Desde su puesto como auxiliar gastronómico, asumido en la última década, garantiza temprano la merienda a los trabajadores implicados en los procesos industriales y encargados de la captura de necesarios rubros exportables para la economía nacional.

“Armado” de espejuelos para que la vista no lo traicione por los años y la seguridad que de sus manos brotará el vital sustento de cara a una jornada intensa, asume cada día su rutina. Llevo 30 años aquí, asegura con el orgullo de saberse útil en todas las responsabilidades ocupadas en ese tiempo, que parece ser poco para quien todavía tiene ganas de continuar en su quehacer.

Siempre he vivido en La Coloma, casi en frente de la empresa; mi padre fue operador de calderas y aprendí a amar este sitio, recalca apoyado en unos de los grandes recipientes que en la cocina de Epicol exhibe una parte de la alimentación de los obreros.

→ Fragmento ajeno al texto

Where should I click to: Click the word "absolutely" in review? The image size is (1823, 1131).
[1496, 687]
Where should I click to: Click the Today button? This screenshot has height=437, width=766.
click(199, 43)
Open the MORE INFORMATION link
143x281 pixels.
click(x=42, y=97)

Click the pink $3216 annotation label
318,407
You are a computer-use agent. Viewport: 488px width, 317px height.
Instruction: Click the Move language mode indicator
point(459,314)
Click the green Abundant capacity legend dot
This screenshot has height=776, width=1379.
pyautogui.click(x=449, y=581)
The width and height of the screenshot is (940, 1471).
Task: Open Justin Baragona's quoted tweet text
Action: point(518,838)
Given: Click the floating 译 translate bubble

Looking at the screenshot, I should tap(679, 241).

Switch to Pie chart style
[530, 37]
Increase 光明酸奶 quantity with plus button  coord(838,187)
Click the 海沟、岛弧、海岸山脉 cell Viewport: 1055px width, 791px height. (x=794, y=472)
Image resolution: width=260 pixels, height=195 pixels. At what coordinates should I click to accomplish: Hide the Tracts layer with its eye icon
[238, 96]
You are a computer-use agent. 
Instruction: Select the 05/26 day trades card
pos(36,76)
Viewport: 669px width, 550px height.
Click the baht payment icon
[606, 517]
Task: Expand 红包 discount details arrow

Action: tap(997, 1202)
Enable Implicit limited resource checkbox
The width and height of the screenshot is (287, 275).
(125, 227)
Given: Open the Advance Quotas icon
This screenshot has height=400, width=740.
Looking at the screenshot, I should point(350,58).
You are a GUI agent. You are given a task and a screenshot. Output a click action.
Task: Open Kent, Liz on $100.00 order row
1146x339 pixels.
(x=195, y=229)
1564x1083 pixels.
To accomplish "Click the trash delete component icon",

Pero más allá de su entrega constante en un oficio digno, Eulogio sobresale por sus sistemáticos aportes en moneda libremente convertible (CUC) al Programa Materno Infantil y a diversos empeños en pos del bienestar social en su comunidad y en la provincia más occidental de Cuba.

Ha sido una tradición en mí. Desde que se creó el sistema de estimulación en divisa todos los trabajadores tributaban el tres por ciento para instituciones de la localidad, precisa.

En 2017 contribuí con 60 CUC; el año pasado, con 140, y para este pienso donar una cifra similar o superior, teniendo en cuenta las necesidades del país.

El dinero hace falta para vivir- acotó-, pero con 60 centavos mensualmente se puede comprar cualquier recurso que requiera una institución o persona.

Quiero hacer un llamado a los trabajadores a que sean sistemáticos con la iniciativa, pues se trata de un gesto voluntario pero muy necesario en las condiciones actuales, remarcó Eulogio.

Consciente de lo humano de su acción, este hombre forma parte de un sistema organizado desde 1994 que en la Empresa Pesquera se encarga de recaudar fondos para suplir carencias en diversos sitios. Y en ese sentido, han adquirido ventiladores, airesacondicionados, refrigerados, lavadoras, entre otros artículos,  los cuales han llevado hasta el policlínico y círculo infantil de La Coloma; o al hospital pediátrico Pepe Portilla y a la institución oncológica Tercer Congreso.

Con un control estricto e información constante a los trabajadores, han aportado a esos empeños más de 100 mil pesos en moneda libremente convertible; toda vez que solo en 2018, abonaron dos mil 500.

Recientemente, entregaron 50 ollas arroceras a damnificados en La Habana por el paso del devastador tornado, el pasado 27 de enero, un gesto que agradecieron los beneficiados.

Motivado por el justo destino de cada suma, Eulogio Sixto Sánchez augura la persistencia de ese proyecto, a más de dos décadas de su existencia, porque el amor al prójimo constituye la principal evidencia del amor propio.